JWST has revealed a population of 'Little Red Dots' (LRDs): compact, red objects at redshifts z=2-9 with 'v'-shaped spectral energy distributions, broad permitted lines, and, often, hydrogen Balmer absorption. We use NIRSpec/IFS data from the BlackTHUNDER survey to study the H$\alpha$ line in the LRD Abell2744-QSO1 at z=7.04, which is a confirmed AGN due to time-variable equivalent width (EW) in its broad emission lines. The H$\alpha$ spectral profile is non-Gaussian, requiring at least two Gaussian components. We also detect a narrow-line Gaussian component, and strong H$\alpha$ absorption (EW relative to the continuum $\sim 22_{-7}^{+12} \mathring{\mathrm{A}}$), confirming a connection between the strong Balmer break and line absorption. The absorber is at rest with respect to broad H$\alpha$, suggesting that the gas cannot be interpreted as an inflow or outflow, forming instead a long-lived structure. Its velocity dispersion is $\sigma_{\rm abs}=110_{-10}^{+20}$ km s$^{-1}$, consistent with the value inferred from the analysis of the Balmer break.
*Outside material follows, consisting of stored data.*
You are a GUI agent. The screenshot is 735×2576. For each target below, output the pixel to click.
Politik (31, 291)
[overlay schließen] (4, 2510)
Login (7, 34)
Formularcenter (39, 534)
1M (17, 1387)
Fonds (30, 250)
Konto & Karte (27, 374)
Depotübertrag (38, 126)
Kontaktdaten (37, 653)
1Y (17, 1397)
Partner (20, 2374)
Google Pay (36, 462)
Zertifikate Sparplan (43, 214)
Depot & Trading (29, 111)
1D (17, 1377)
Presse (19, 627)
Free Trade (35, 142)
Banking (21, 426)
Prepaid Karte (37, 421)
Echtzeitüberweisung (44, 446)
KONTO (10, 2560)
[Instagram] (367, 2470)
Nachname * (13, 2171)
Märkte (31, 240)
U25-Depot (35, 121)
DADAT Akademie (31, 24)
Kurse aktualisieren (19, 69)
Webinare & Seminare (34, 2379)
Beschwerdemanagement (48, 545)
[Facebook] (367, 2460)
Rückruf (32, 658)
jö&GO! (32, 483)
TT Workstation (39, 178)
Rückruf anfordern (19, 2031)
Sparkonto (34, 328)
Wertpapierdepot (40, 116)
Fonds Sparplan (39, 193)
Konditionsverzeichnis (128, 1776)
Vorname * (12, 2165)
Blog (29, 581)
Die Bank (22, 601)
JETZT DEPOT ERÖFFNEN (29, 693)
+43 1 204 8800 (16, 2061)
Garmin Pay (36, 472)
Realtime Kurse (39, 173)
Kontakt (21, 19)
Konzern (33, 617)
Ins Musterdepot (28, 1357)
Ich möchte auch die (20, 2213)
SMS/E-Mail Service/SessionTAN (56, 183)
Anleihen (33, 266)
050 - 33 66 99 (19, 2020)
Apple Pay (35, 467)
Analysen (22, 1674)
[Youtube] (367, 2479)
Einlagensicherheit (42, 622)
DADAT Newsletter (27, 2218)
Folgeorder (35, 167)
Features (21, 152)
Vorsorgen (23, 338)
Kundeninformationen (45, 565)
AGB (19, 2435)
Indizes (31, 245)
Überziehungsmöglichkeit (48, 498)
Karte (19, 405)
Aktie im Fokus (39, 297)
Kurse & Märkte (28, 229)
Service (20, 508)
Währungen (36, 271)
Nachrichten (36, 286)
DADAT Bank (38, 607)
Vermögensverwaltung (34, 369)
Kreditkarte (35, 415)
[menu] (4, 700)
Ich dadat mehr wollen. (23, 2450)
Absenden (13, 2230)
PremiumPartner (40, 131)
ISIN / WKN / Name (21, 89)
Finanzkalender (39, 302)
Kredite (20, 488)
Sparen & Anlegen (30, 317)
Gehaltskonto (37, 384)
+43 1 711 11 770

Based on H$\alpha$, we infer a black hole mass of log($M_{\rm BH}/{\rm M_\odot}$)=7.2, smaller but close to the previous estimates based on H$\beta$. The Eddington ratio is 0.09. Combining the high signal-to-noise ratio of the narrow H$\alpha$ line with the spectral resolution R=3,700 of the G395H grating, we infer a narrow-line intrinsic dispersion $\sigma_{\rm n}=22_{-6}^{+5}$ km s$^{-1}$, which places a stringent constraint on the black-hole-to-dynamical-mass ratio of this system to be $M_{\rm BH}/M_{\rm dyn}$=0.15-1.2, confirming the overmassive nature of the black hole and potentially leaving little room for a host galaxy.